## Exercise instructions
Once the line with "762x434 pixels." is found, write it out along with every line after it, exactly, up to the last line of the entries below. Exclude pictures.
═══ Information provided ═══
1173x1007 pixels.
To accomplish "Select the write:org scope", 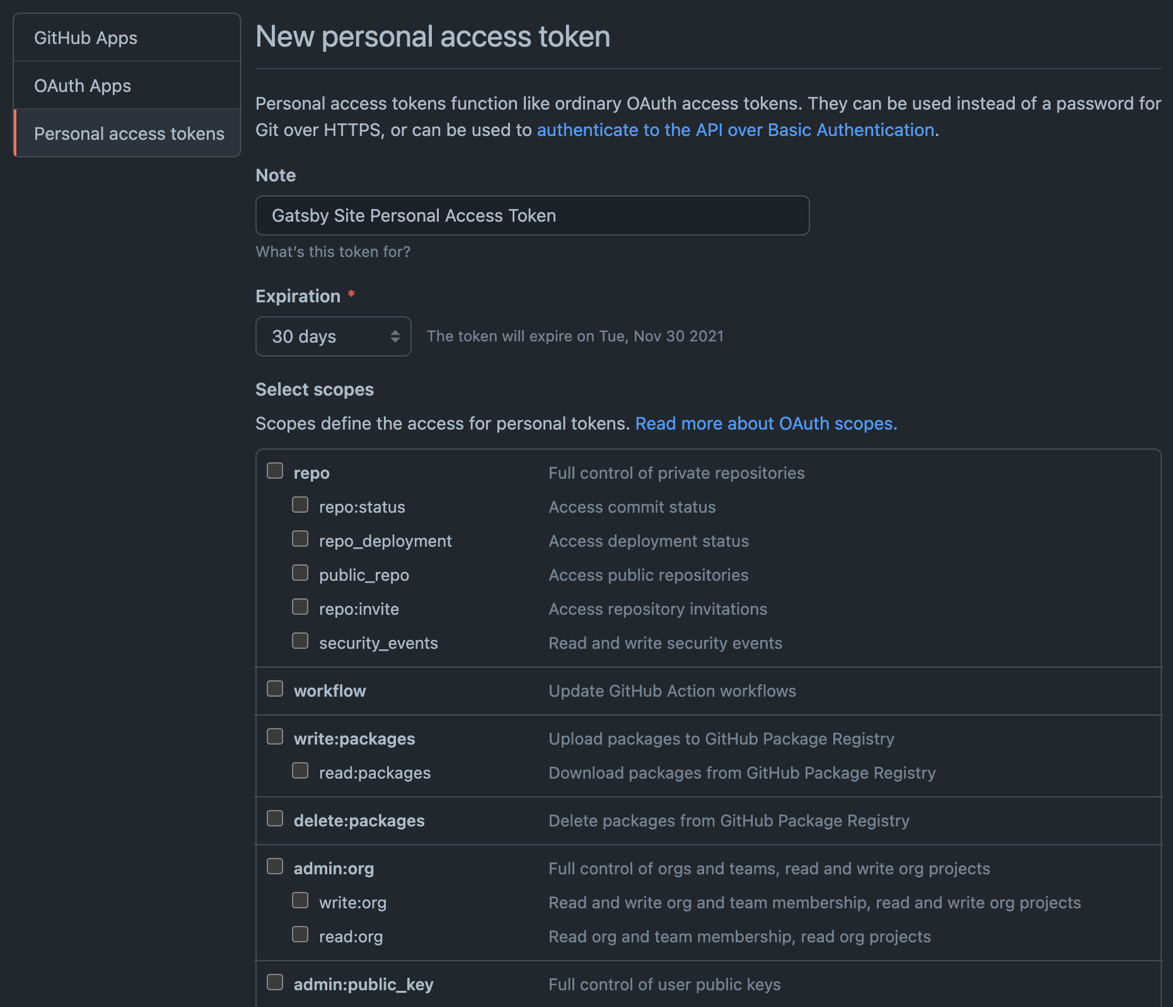I will tap(300, 900).
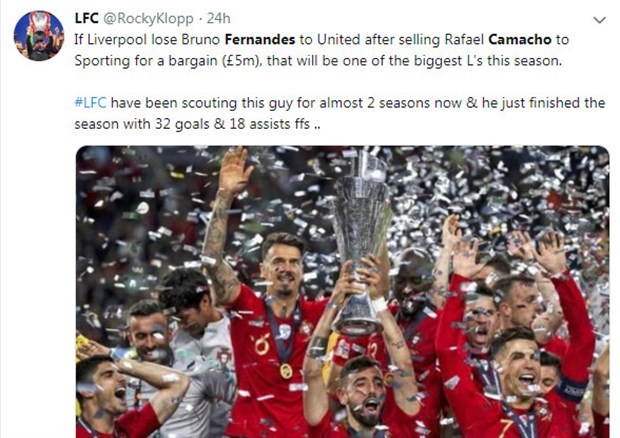The image size is (620, 438).
Task: Click the blue captain armband in photo
Action: (574, 390)
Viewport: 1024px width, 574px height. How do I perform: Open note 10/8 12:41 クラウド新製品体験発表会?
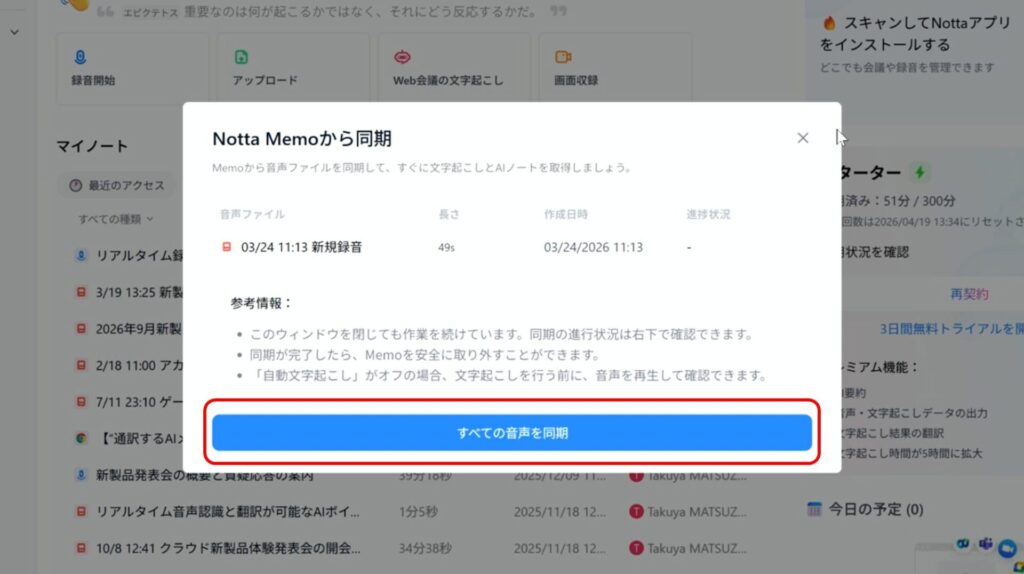[x=227, y=548]
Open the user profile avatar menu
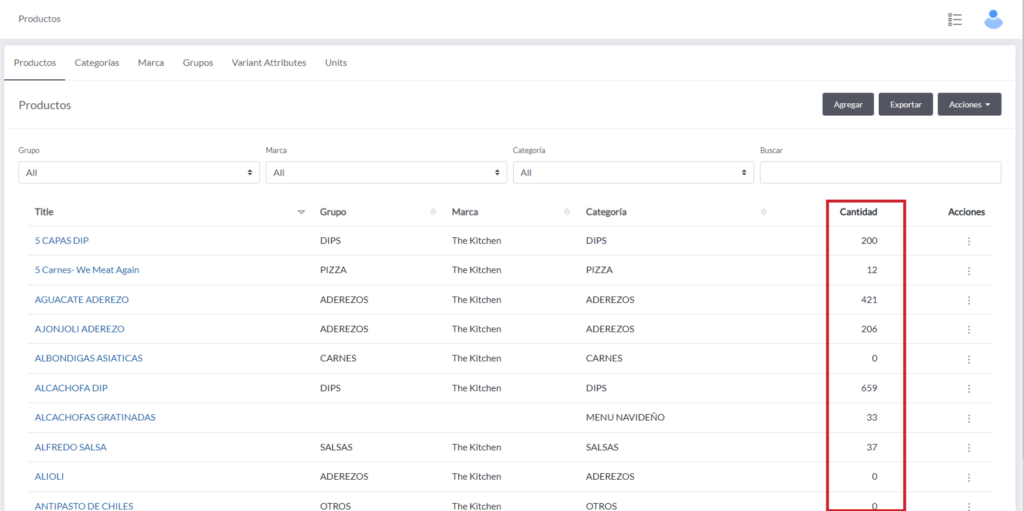Screen dimensions: 1024x511 (993, 19)
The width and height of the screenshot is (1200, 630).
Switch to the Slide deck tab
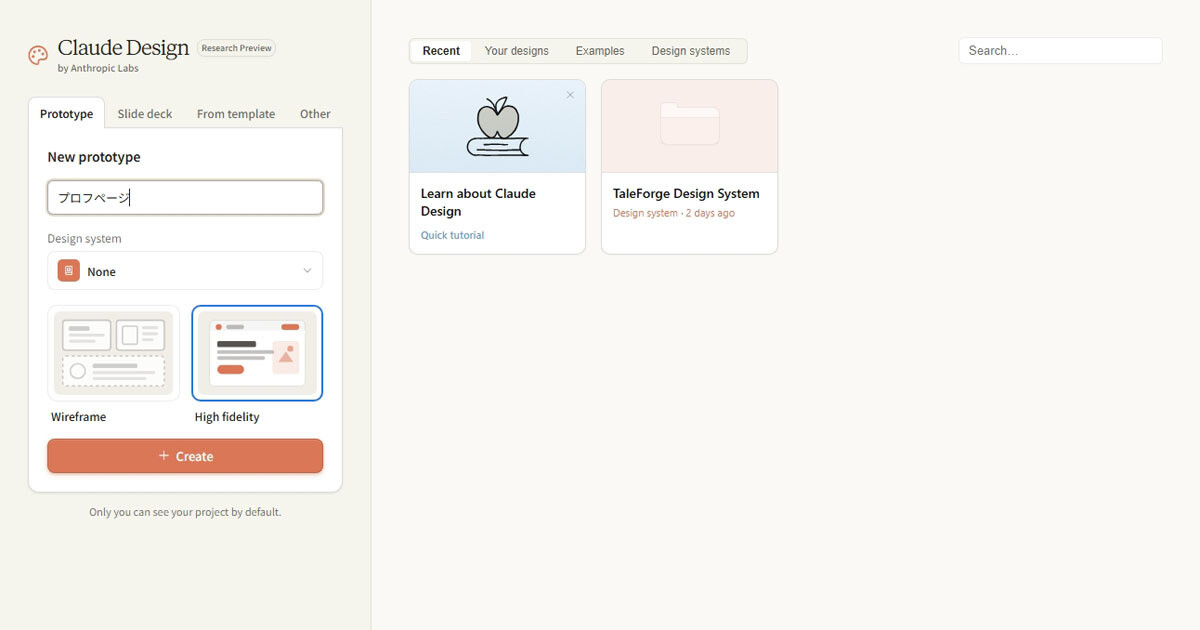[x=144, y=113]
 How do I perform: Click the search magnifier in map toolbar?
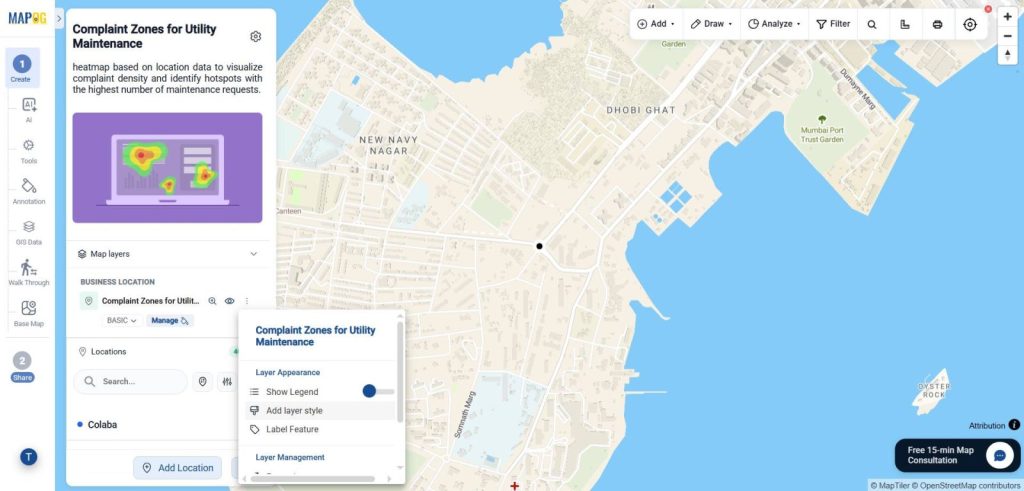[872, 24]
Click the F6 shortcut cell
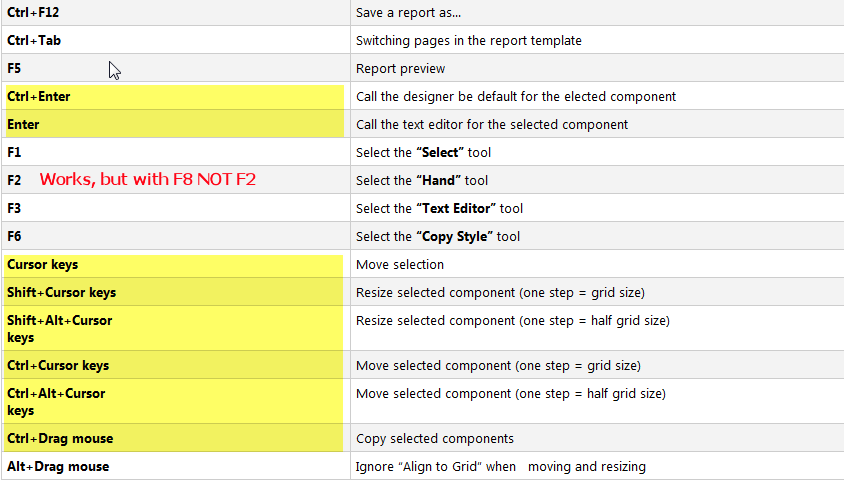 point(176,236)
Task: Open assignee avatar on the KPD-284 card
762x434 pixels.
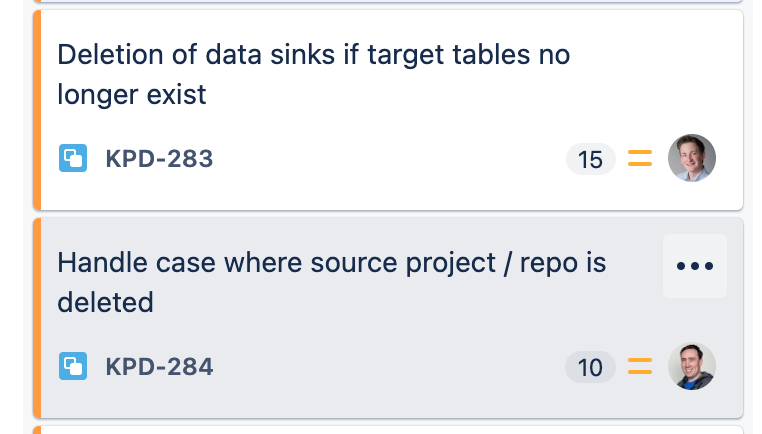Action: coord(692,366)
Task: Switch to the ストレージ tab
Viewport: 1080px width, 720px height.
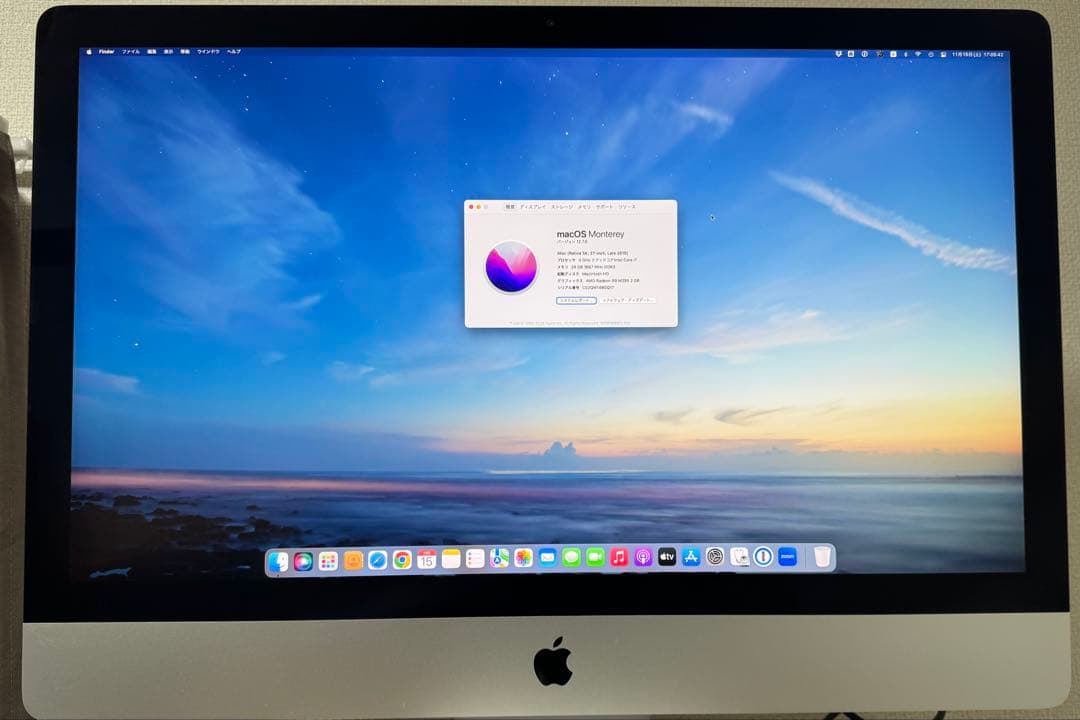Action: [x=563, y=207]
═══
## Finished exercise
762x434 pixels.
Action: coord(692,366)
Task: Switch to the ストレージ tab
Viewport: 1080px width, 720px height.
Action: [x=563, y=207]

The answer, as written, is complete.